Is It Worth Listening To Your Brain All The Time?
How we react to threats – and whether listening to your brain is always the right way to respond
Did you know that when you react to a situation, you have two possible responses – one from the rational part of your brain, and one from the impulsive area? When you’re in amongst the weeds of daily tasks, it’s easy to let the impulsive one take over; but that can lead to bigger problems. Knowing about it is half the battle, though – because then you can start taking conscious decisions to change it. Here are a couple of examples of how your brain reacts to threats – and when not to listen! It’s the difference that a considered reaction can make between managing and leading.
Giving in to Temptation
You’ve got to put some time into planning a major project, and you decide to do that first thing in the morning before your meetings start, and while it’s quiet. But a temptation in the back of your brain tells you to take a little look at your inbox, just to check there’s nothing urgent in there. When you finally look at the clock, you realise that most of the free time you set aside has disappeared, and you won’t have enough time to get stuck into your project planning before your first meeting. What’s worse is that none of the emails you dealt with was particularly urgent, either – so you go into your meeting feeling cross with yourself, and annoyed that you still haven’t got that big task cracked.
The Ripple Effect
This is naturally going to influence how you approach the meeting you now need to attend – you’re feeling frustrated with yourself and your failure to do what you promised yourself you would. The meeting is with a member of your team, whom you’ve tasked with creating some new objectives in line with the project you still need to plan. You know what you want them to look like, but part of their development is to come up with new ideas; and you’re determined to be open to their proposals, because you know that’s the best way to empower them.
But in spite of all your good intentions, you just can’t see the merit in what they put forward. It’s not anything like what you had in mind, and you’re feeling disappointed and cross that something else this morning is not working out as planned. Without thinking, you criticise what they’ve done – perhaps a little more harshly than you normally would – but tell yourself that you just don’t have time for this to go wrong, and that you really need to get back to that planning job. And now you can; but you’ve got a team member who feels confused, unappreciated, deflated and rather hurt, which is now going to impact their performance for the day too, and perhaps your relationship going forward.

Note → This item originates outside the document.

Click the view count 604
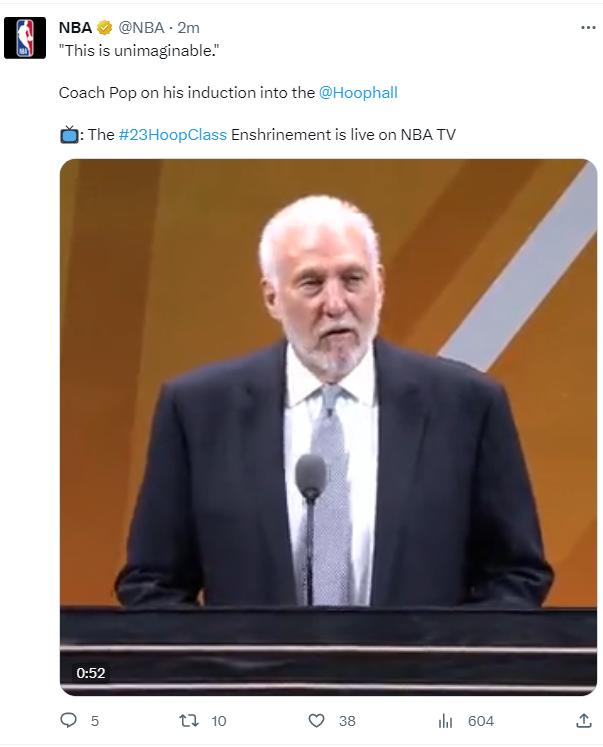 pyautogui.click(x=481, y=721)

Which Self do you really want to be?
It’s a human thing, and we can’t avoid it – but this internal struggle goes on inside us every day, at home and at work. You may think that you have one brain taking all the decisions, but in reality your decisions come from two different selves – one of which you probably like more than the other.

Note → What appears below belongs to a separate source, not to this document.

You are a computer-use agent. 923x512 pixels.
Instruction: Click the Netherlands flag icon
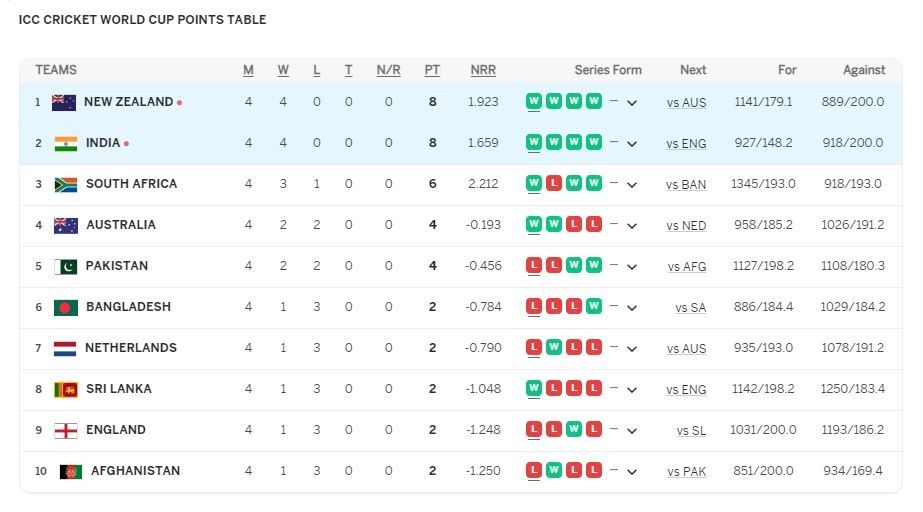pyautogui.click(x=66, y=348)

The self you want to be – intend to be – says that you will do that planning job in the first hour of the day. It says you will listen attentively and curiously to your team when they come up with their own ideas. It says you will do the workout, drink the smoothies, and go to bed in good time every night. It’s calm, self-assured and makes good decisions, and it’s the one you want to show to the world.
Then there’s the other self – the one that comes from your sympathetic nervous system, and reacts to protect you when there’s a threat. It’s brilliant if there’s a wild animal about to pounce, but less helpful when the threats are more to our sense of worth – and unfortunately, both types of threat are processed in the same place. This means that the response your brain generates is likely to make things worse, because the threat is just not the same as the one it thinks you’re facing.
So you’ve responded in a way you wish you hadn’t, and then things get even worse – because your highly evolved brain starts to justify why you did it, to make you feel that it was the right reaction after all. Your brain will think around the whole situation and come up with denials, excuses, blame for others and downright avoidance to silence that inner critic – the one that’s telling you it really wasn’t the right thing to do. Doesn’t that all sound exhausting? It really is, and consumes a lot of your attention and energy.
How Not to Listen
So what can you do about it? It’s hardwired into us, so there is very little you can do to change how it all works. But what you can do is observe these two conflicting selves in action, and then make a conscious decision to align your actions with the right one; the self that will give you the outcomes you want. The self that isn’t just a manager, but a real leader.
So, watch out for those times when you feel negative emotions welling up – that rising impatience and frustration – because it’s highly likely that your brain is tipping towards that self-preservation zone. And when it happens, ask some questions from your rational self – what is your responsibility in this situation? What can you do to get the outcome you want? Keeping the focus on your role, and not what others are doing, will help to silence that voice trying to blame others for what’s happening, and justifying the reaction you will regret later.
Knowing yourself, observing it and naming the emotions as they arise are major tools in your ability to manage your reactions, and create the successful outcomes your rational self wants – meaning you can be that transformational leader you want to be. Those truly great leaders understand that they need to observe and manage themselves every day to allow that rational self to rule.